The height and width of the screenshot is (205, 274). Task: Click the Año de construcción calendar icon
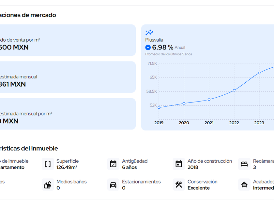coord(179,164)
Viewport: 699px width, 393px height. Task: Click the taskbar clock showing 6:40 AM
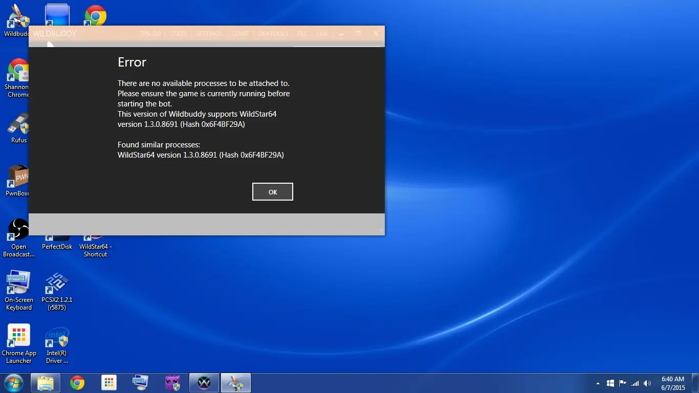point(672,383)
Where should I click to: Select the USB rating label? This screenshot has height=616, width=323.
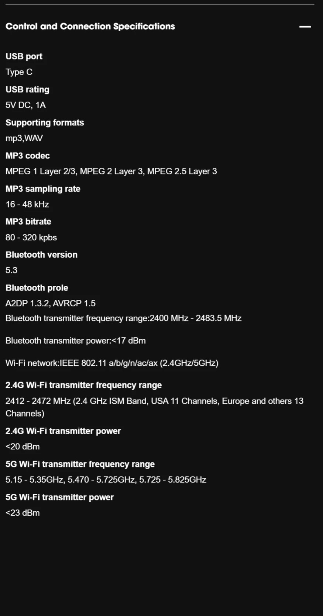point(27,90)
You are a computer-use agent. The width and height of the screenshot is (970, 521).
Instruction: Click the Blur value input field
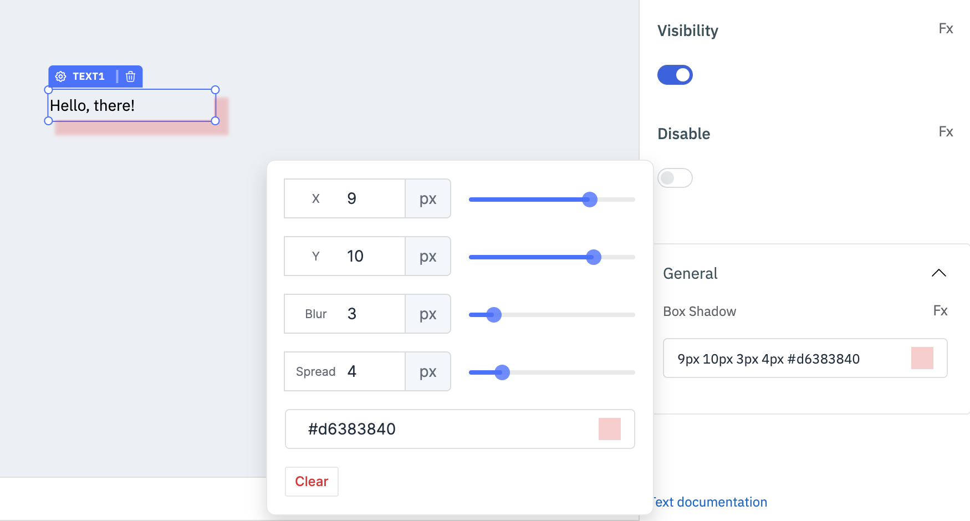[x=366, y=314]
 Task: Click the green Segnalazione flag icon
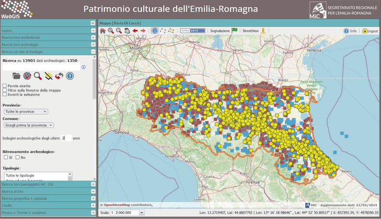click(235, 30)
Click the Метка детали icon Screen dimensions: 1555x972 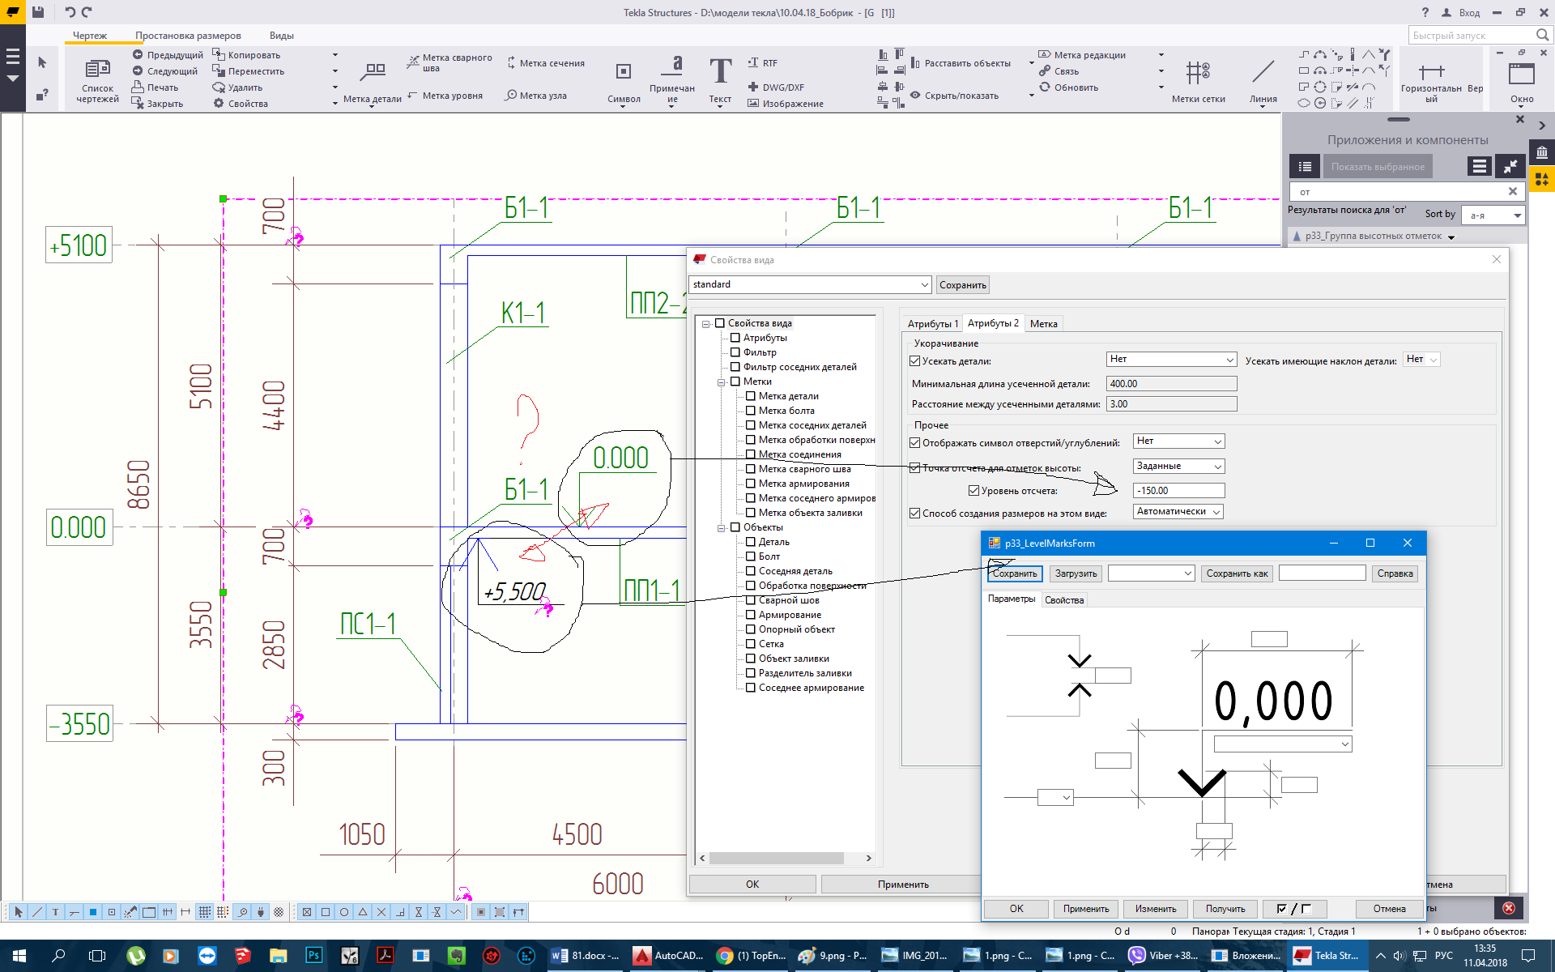pos(373,72)

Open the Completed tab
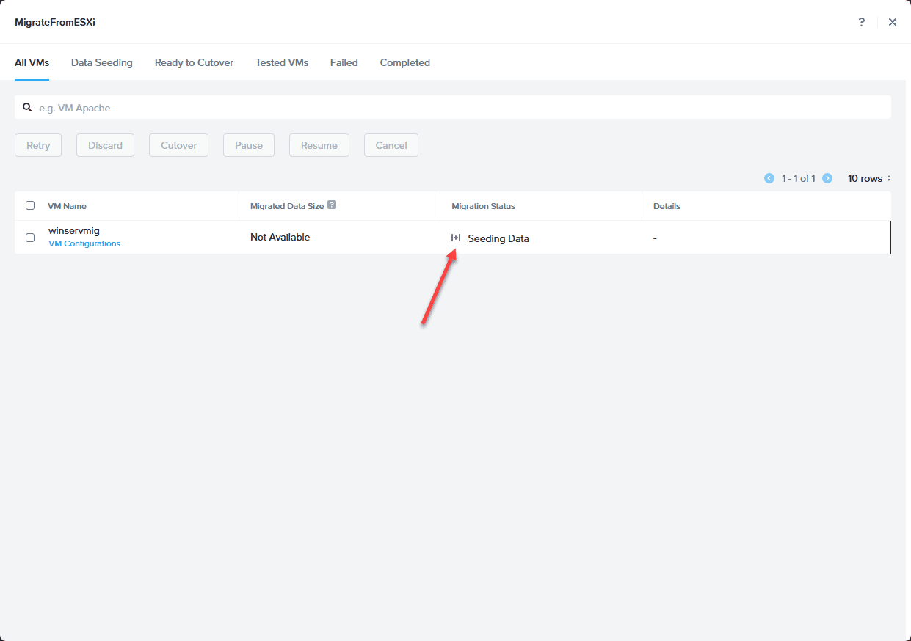(x=405, y=62)
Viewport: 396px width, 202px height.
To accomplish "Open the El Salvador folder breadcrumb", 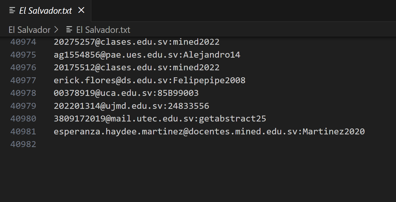I will click(x=29, y=30).
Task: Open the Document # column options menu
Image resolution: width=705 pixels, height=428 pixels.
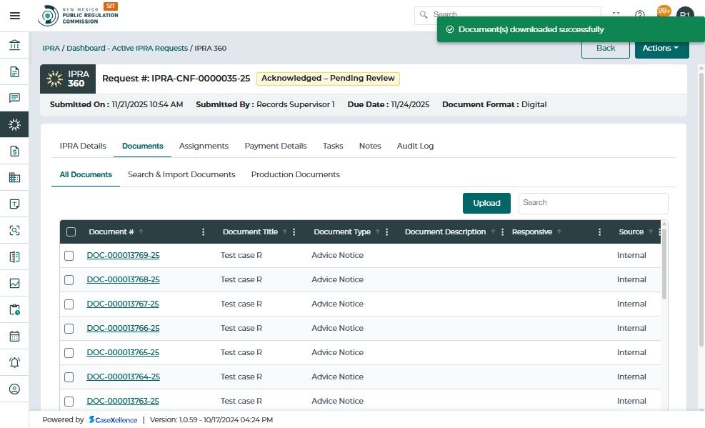Action: 204,232
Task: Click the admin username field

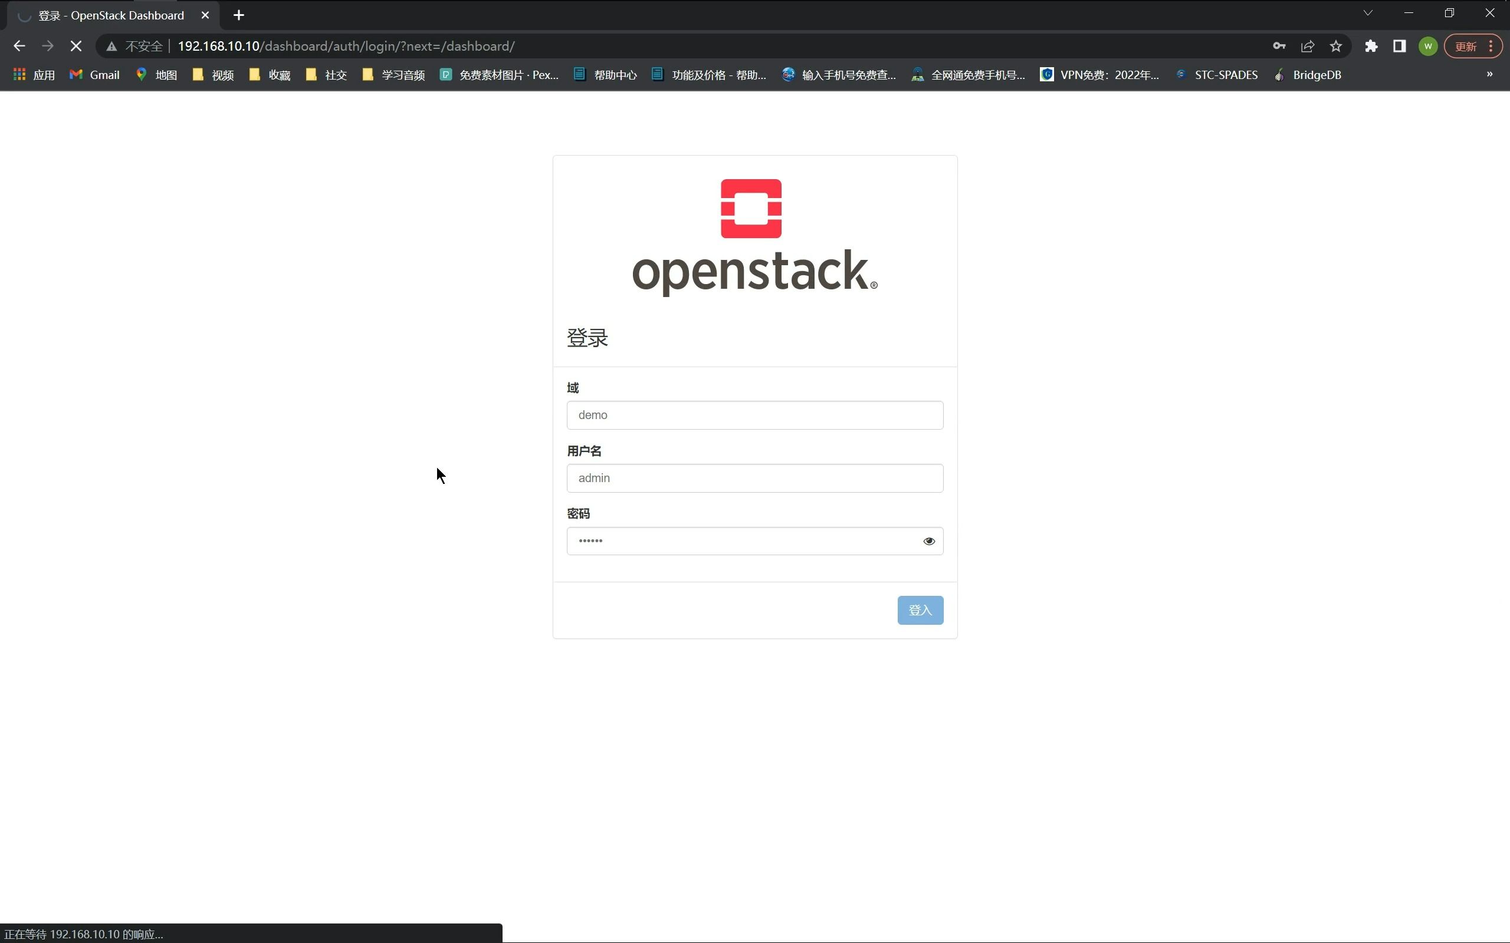Action: (x=754, y=478)
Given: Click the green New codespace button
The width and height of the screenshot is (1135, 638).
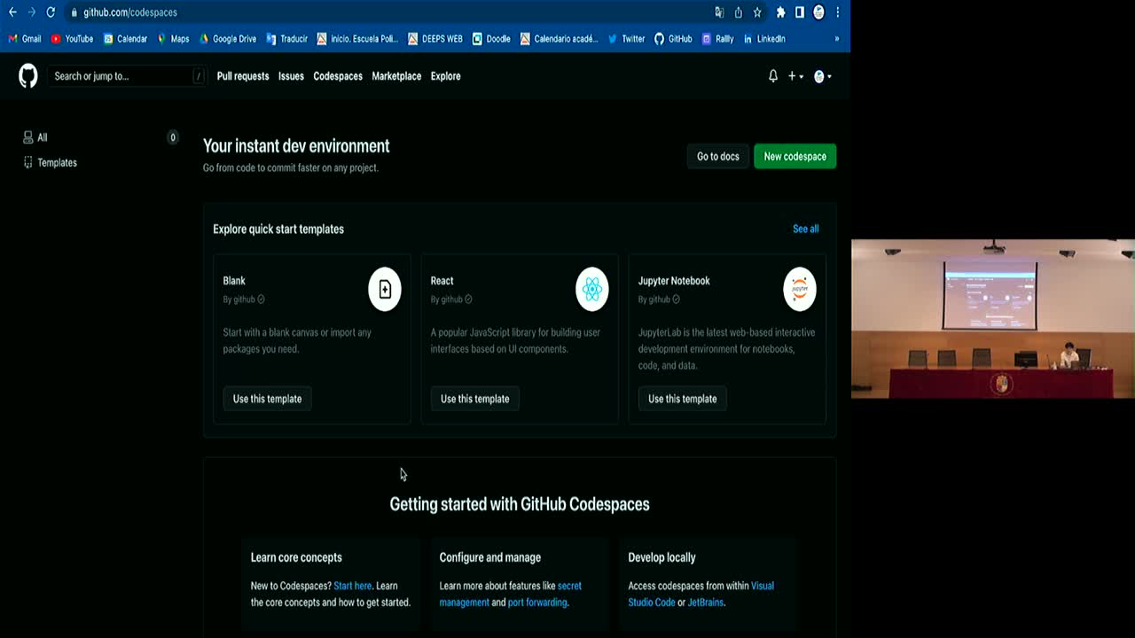Looking at the screenshot, I should [x=795, y=157].
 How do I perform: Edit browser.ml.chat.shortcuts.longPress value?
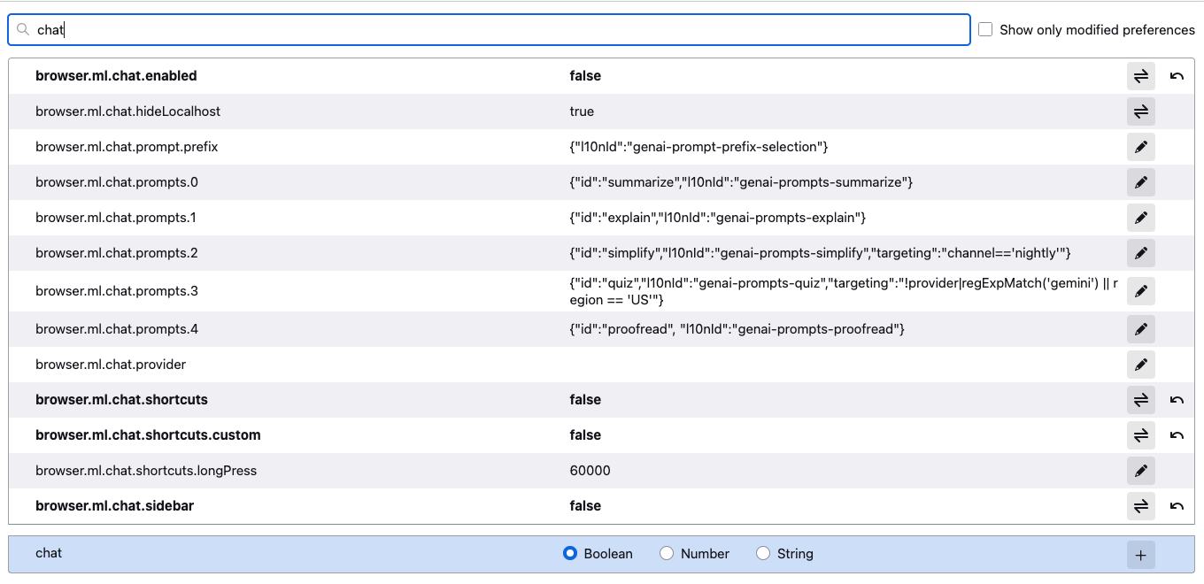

+-------+

» Problem requirements: Copy the material from its first line through the line containing "point(672,383)", swapping "taskbar clock" for "system clock" and leaving everything else unchanged. Leave the pictures out.

» Reply:
The height and width of the screenshot is (205, 274). Task: Click the Año de construcción calendar icon
coord(179,164)
Viewport: 699px width, 393px height. Task: Click the system clock showing 6:40 AM
point(672,383)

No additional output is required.